Oscar raised his head from the manuscript, watching Miles, and May started twisting a ring on and off her finger.
“You think Kieran is boring?” Grace asked, her voice cracking.
“The only thing he can talk about for an extended period of time is Game of Thrones,” Miles said.
“I like Game of Thrones,” Oscar offered.
“He never wants to go out,” Miles said, ignoring Oscar. “He only eats hamburgers.”
Grace’s eyes were watering up, but Miles was on a tear, not even looking at her.
“He likes college basketball, for God’s sake!”
“Hey,” Oscar said to Miles, tapping him on the shoulder.
Miles shrugged him off. “What did he give you for your birthday this year again? A Best Buy gift card?” He wrinkled his nose. “If that’s real romance, no thank you.”
Grace was crying now, her face red and stricken. She grabbed her bag and headed toward the door, looking back at us before she left. “Screw you, Miles,” she said, the
door slamming behind her.
Miles flinched, the color draining from his face, his furious energy disappearing with it.
Oscar stood up then, his chair screeching across the linoleum, and pointed firmly at Miles, then at the door. “Out.”
May shot me a panicked glance.
Miles looked at Oscar, confused. “You’re kidding again, right?”
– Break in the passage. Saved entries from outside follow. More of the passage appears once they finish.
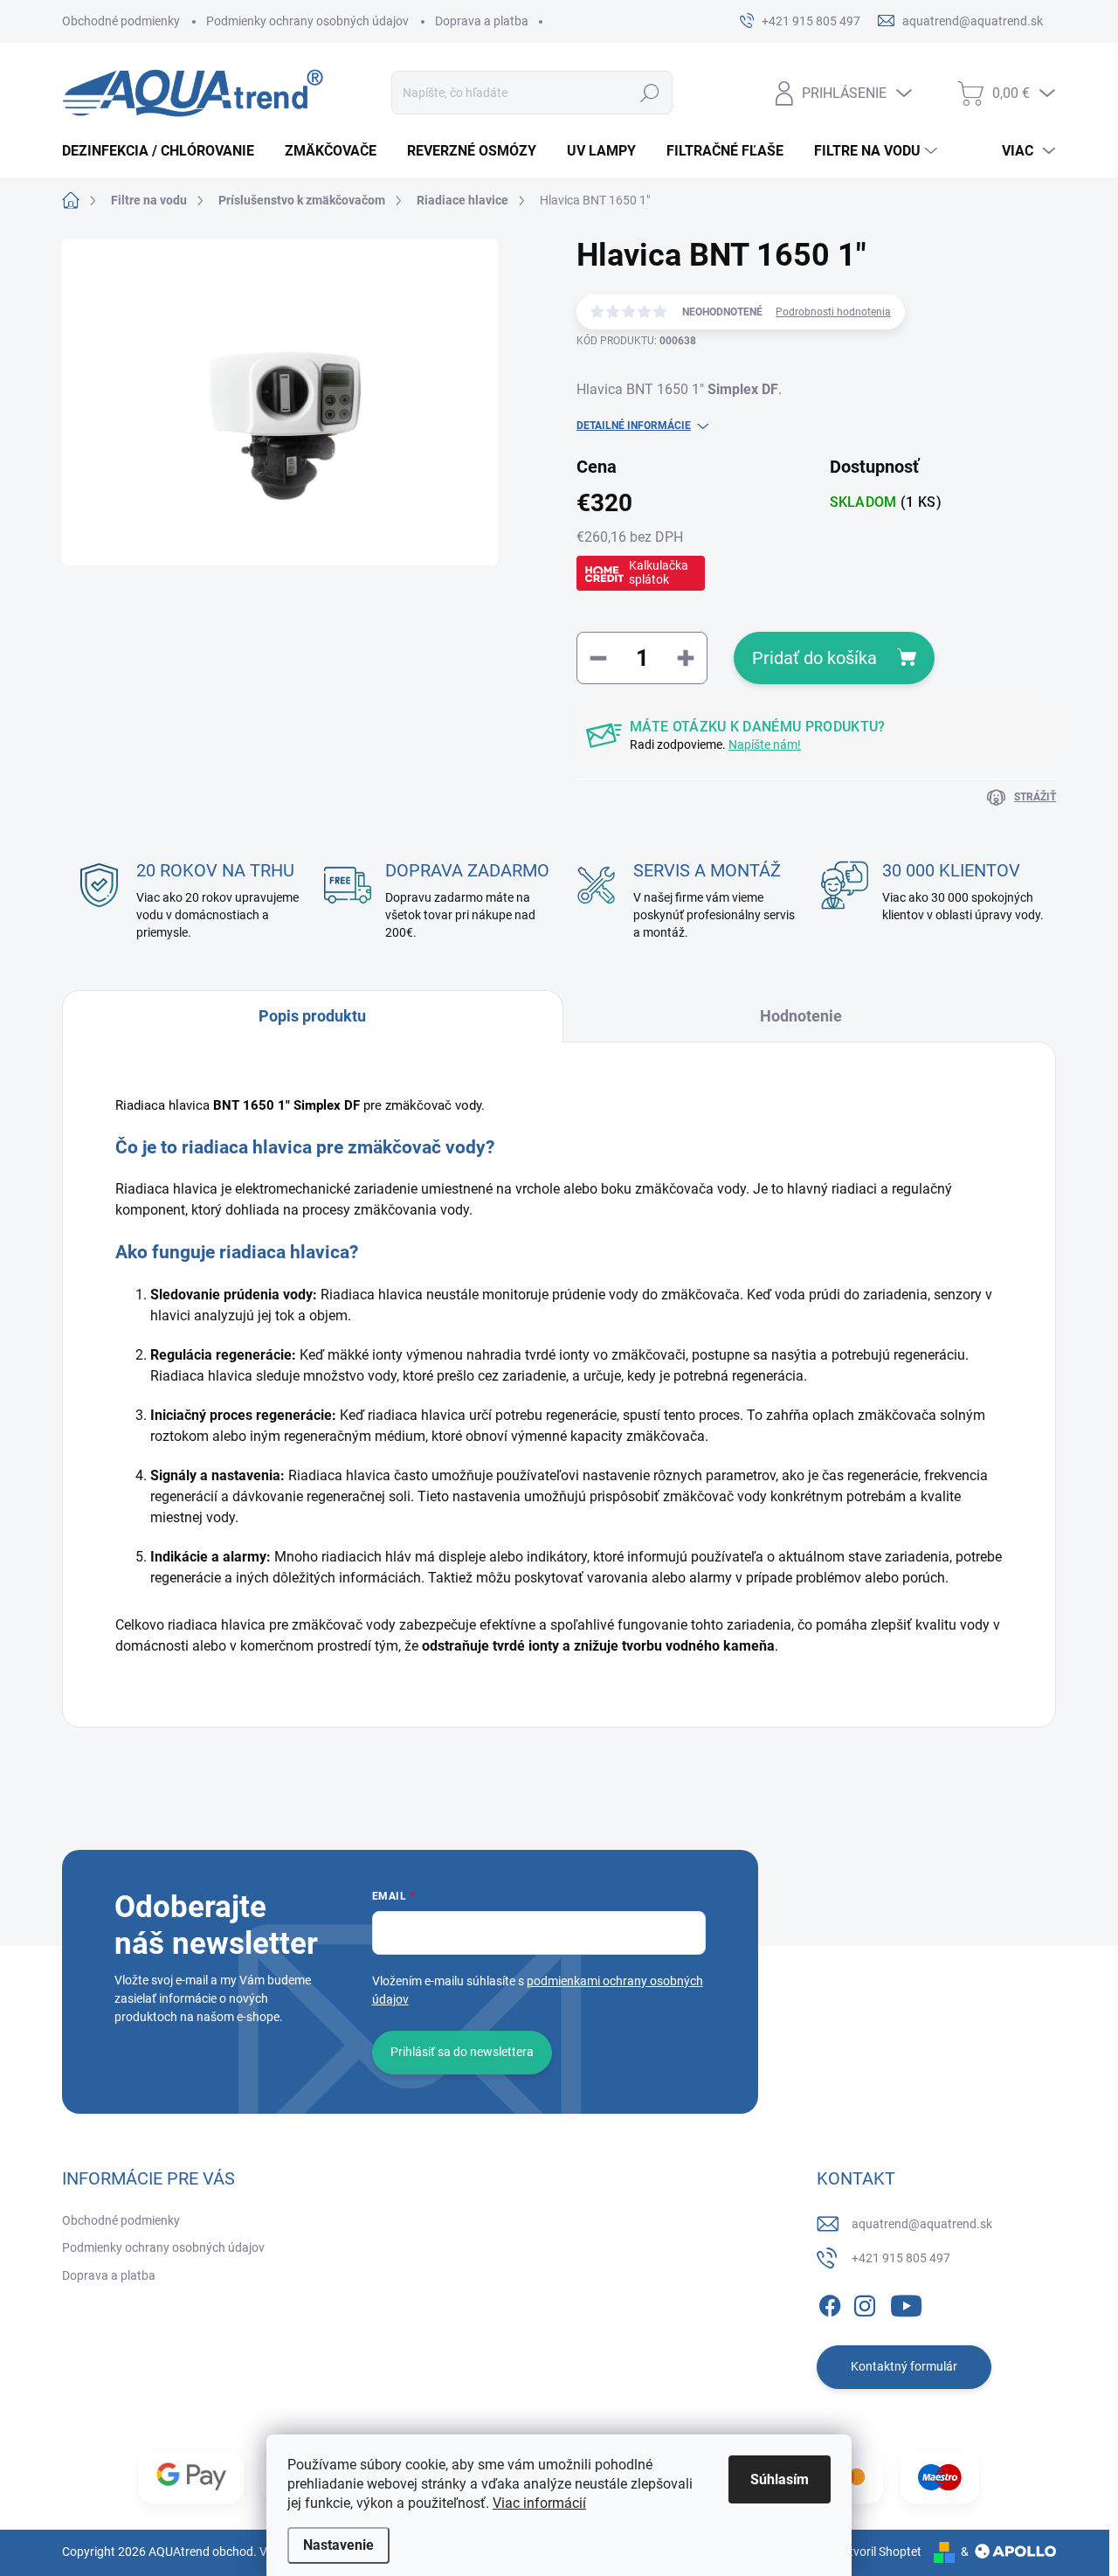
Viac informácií (539, 2503)
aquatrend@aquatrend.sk (922, 2224)
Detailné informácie (633, 425)
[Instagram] (865, 2302)
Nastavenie (338, 2545)
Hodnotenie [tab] (801, 1016)
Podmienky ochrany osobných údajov (307, 21)
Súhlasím (779, 2479)
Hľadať (650, 93)
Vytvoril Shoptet (878, 2552)
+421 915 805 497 (901, 2258)
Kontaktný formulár (904, 2366)
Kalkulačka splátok (658, 572)
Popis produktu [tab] (312, 1016)
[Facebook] (830, 2302)
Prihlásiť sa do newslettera (462, 2052)
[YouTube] (906, 2302)
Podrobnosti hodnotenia (833, 312)
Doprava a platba (481, 21)
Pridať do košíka (814, 657)
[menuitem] (164, 151)
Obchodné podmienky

Oscar continued to point at the door.
Miles turned toward May and me. “You guys know I didn’t mean it. I’m just stressed. I’ll find Grace and apologize, okay?”
“You need to go,” Oscar said firmly.
Miles waited for one of us to say something, but I couldn’t stop thinking of the look on Grace’s face, how we shouldn’t have seen it, how we were trespassing on the secret parts of her heart.
Miles snatched his bag, furious again, and stormed out.
Oscar and May and I sat in silence for a few minutes, until she stood suddenly. “I’m going to look for Grace. You guys should keep reading—we need to find something by tomorrow if the issue’s coming out on time.”
Oscar sighed and handed me the next submission on the stack, grabbing one for himself too, as May left.
The short story I was reading—“Wonder Wheel”—started with a guy riding the Coney Island Wonder Wheel at night, making out with a girl named Jena.
Even though I wasn’t very hungry, I leaned over for a slice of pizza, blotted the grease off with a paper-thin napkin, and folded the thin triangle in half.
The narrator was angsty, spending a lot of time moodily staring at the rain through cafe windows, drinking his coffee black while he lamented the fact that he was attracted to Jena—that even though he found her “mean and shallow as a teenage girl’s eye shadow dreams” (sexist much?), he kept returning to her “like a hardened moth to a passionate and cruel flame” (clichéd much?).
Irritated, I flipped to the last page.
The final scene featured the narrator riding the Wonder Wheel, alone this time, smoking a cigarette and staring poignantly out over the sea. He had broken things off with Jena, her cruelty “a dark blot of cancer seeping into him like mold,” but once he’d lost her, he realized that he loved her.